I’ve been playing one tabletop RPG or another since college; it’s fun and a convenient way to stay in touch with distant friends thanks to things like Discord and Roll20. Honestly, though, I enjoy reading or hearing about others’ experiences as much as I do crafting my own, especially when people far more clever than I am get their hands on exploitable systems.
There’s a concept in RPGs called min-maxing, which is essentially hyperspecialization. If you’ve played any sort of game in which you can allocate points to different attributes, you’ve probably done this without knowing the term. Spellcasters don’t need physical strength and barbarians don’t need to form thoughts more abstract than “hit thing until thing stops moving,” so you’re free to leave their physical and mental stats, respectively, at their baselines.
Where min-maxing gets fun is when you start taking it to extremes.
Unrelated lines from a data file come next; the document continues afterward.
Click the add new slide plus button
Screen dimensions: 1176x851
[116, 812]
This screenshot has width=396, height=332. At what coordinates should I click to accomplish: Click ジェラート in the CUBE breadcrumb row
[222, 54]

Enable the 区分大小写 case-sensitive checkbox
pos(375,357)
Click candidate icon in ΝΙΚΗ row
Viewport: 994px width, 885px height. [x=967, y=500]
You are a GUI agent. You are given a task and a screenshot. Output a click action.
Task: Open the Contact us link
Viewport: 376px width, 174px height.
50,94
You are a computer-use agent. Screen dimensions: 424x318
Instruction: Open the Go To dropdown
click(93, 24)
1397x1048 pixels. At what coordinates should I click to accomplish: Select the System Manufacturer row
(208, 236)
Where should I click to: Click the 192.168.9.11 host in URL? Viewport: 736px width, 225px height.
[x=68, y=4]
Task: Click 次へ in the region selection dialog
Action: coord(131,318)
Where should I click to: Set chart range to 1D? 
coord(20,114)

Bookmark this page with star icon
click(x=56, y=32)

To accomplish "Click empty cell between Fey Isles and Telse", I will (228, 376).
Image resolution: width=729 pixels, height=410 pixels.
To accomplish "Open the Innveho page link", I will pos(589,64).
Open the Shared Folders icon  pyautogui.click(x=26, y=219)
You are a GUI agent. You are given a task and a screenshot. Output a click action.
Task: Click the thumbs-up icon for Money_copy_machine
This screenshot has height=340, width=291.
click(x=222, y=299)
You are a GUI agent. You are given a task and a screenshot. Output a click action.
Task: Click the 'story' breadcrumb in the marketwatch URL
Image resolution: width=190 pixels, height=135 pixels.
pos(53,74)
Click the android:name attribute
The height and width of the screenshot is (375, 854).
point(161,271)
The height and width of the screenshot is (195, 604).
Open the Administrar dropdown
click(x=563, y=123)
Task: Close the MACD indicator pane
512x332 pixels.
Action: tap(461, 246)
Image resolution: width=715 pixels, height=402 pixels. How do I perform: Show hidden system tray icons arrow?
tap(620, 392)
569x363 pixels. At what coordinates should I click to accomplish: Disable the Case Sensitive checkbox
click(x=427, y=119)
Many systems offer “disadvantages,” allowing you additional points to spend juicing up your stats in exchange for some sort of handicap. You could, say, decide that your mighty wizard doesn’t need both of his eyes, or that your warrior only needs enough fingers to properly hold his weapon.
If used “correctly,” this can lead to characters who are otherworldly at their intended goals and completely nonfunctional outside of them. I am endlessly amused by the concept of applying this to a real-life activity; picture a two-foot-tall, one-armed running back blazing through a defensive line, shedding defenders like a dog sheds fur until he runs headlong into the stadium wall on the other side of the end zone and trots wordlessly back to his teammates.
Deontay Wilder took this approach and rode it all the way to a world title. This isn’t just a case of hitting hard and being bad at everything else; best as I can tell, Wilder actively cultivated a style that begins and ends with his right cross. He looked at boxing’s Gordian knot, the infinite approaches devised towards rendering a person unconscious, and decided “what if I just throw my right hand at it.”
And it worked.
What distinguishes his case from that of a crude but overclocked slugger like Kudryashov or any of the Tommy Morrison/Razor Ruddock types who were essentially left hooks bolted onto abstract art in the rough shapes of fighting styles is just how one-note Wilder is. I don’t think I’ve ever seen him land a meaningful left hand outside of his signature windmills. He doesn’t really do uppercuts, either; outside of the occasional jab it’s all straight rights with various degrees of loop.
While boxing isn’t a solved game, per se, centuries of slugging have produced more-or-less ideal methods by which to claim victory, and success or failure often boils down to one’s ability to execute. My favorite fighters aren’t the most entertaining or most powerful or most prone to brutal knockouts; they’re the ones who leverage unconventional gifts into unconventional approaches.
It doesn’t get much more unconventional than going into a fight with one blatantly obvious weapon and somehow landing it over and over.
As obnoxious as his rhetoric about “wanting a body” is, I genuinely hope Wilder manages to get back on his feet. His weirdness is a unique delight I’d be terribly saddened to lose.